- CONSIGNE
Reproduisez fidèlement le passage de l'extrait ci-dessous sur les droits naturels et le droit de propriété qui s'ouvre sur les mots contenant « Avec raison vous » et se termine par « sa propriété ? ».

Avec raison vous commencez par évoquer la question des droits naturels, fondement de la pensée libertarienne, c’est pour cela que je vais m’attarder un peu sur la question, et en particulier sur le caractère supposé naturel du droit de propriété.
Tout d’abord remarquons qu’il n’y a rien de moins « naturel » que le droit de propriété. Quoi de plus artificiel, de peu naturel que de mettre des barbelés autour d’un terrain pour acquérir, délimiter sa propriété ?
Pour passer ce premier obstacle, les libertariens emploient le mot « naturel » dans un sens un peu différent du sens usuel. Le terme « naturel » est à rapprocher des termes essentiels, inhérents, qui fait partie de la nature de qqch. Dans le cas qui nous préoccupe, un droit « naturel » est un droit qui découle, qui est une conséquence logique de la nature de l’Homme. On rencontre là un deuxième problème car un rapide examen logique nous amène à conclure qu’un droit « naturel » ne peut jamais être bafoué.
Pour le démontrer faisons un peu de logique modale : si A implique B, alors ness(A) (ie A est nécessaire au sens logique, ce qui signifie « ne peut pas ne pas être », comme par exemple le fait que 2+3=5) implique ness(B). Si on instancie, cela donne : si un attribut essentiel A de l’Homme implique le droit B, alors le fait que cet attribut A soit nécessaire implique que le droit B soit nécessaire. Puisque l’attribut A fait partie de la nature de l’Homme, il est nécessaire, l’Homme ne peut exister sans, on en conclut que l’Homme ne peut exister sans ce droit B. Or, on peut bafouer le droit de propriété d’un individu, cet individu existe toujours. Le seul droit qui marche dans mon raisonnement logique est le droit à la vie. Tout cela devrait nous amener à nous méfier de cette expression tant usitée par les libertariens de « droits naturels ».
Revenons maintenant plus particulièrement au droit de propriété cher aux libertariens (qui à mon sens devraient plutôt s’appeler « propriétariens ». Supposons qu’il existe des droits naturels autres que le droit à la vie. Pour montrer que le droit de propriété est un droit naturel, il faut le faire logiquement découler de la nature humaine, d’un attribut caractéristique de l’être humain. Les libertariens ont alors imaginé l’auto-propriété des individus. Cela devrait étonner le commun des mortels qui ne connaît rien à la pensée libertarienne car quoi de plus étrange pour justifier le droit de propriété que de parler d’auto-propriété, on pourrait penser qu’on frôle le raisonnement circulaire, sans compter qu’usuellement on utilise la relation de propriété entre un individu et un objet différent de cet individu : « Ce vélo est la propriété de Jean » est un énoncé que tout le monde comprend aisément tandis que « Jean est la propriété de Jean » est déjà plus abstrus. Mais passons. Grâce à cela, les libertariens expliquent qu’étant donné qu’un individu est «propriétaire de lui-même », le résultat de ce qu’il produit est sa propriété et ils retombent sur leurs pieds.

- DONNÉES FOURNIES
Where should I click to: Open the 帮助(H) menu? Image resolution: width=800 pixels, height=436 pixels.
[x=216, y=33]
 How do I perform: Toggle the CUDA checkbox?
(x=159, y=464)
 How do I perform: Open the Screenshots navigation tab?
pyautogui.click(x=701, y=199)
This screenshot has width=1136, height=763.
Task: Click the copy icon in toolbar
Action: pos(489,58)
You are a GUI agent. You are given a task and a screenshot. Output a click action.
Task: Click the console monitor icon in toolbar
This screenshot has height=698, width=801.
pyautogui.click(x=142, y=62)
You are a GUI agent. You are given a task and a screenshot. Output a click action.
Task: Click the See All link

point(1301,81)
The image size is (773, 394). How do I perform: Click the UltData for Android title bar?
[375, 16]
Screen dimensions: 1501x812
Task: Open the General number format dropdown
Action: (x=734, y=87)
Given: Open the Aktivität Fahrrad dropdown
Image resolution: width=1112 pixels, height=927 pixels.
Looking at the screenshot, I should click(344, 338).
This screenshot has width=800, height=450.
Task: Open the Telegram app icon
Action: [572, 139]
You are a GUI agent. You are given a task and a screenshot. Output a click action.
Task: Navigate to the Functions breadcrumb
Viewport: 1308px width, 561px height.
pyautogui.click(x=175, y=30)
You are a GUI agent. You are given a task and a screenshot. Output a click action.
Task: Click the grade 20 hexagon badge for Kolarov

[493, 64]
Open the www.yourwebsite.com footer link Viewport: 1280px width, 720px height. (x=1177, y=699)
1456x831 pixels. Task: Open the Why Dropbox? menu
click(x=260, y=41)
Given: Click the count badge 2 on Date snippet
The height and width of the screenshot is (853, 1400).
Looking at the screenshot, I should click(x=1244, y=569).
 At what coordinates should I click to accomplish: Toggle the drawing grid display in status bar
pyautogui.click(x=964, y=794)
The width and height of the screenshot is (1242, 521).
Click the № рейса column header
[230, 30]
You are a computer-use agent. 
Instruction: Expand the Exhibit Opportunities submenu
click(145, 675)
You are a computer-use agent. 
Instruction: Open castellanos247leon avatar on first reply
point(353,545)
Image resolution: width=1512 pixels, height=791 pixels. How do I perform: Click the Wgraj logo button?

- RÉPONSE ATTENDUE
Avec raison vous commencez par évoquer la question des droits naturels, fondement de la pensée libertarienne, c’est pour cela que je vais m’attarder un peu sur la question, et en particulier sur le caractère supposé naturel du droit de propriété.
Tout d’abord remarquons qu’il n’y a rien de moins « naturel » que le droit de propriété. Quoi de plus artificiel, de peu naturel que de mettre des barbelés autour d’un terrain pour acquérir, délimiter sa propriété ?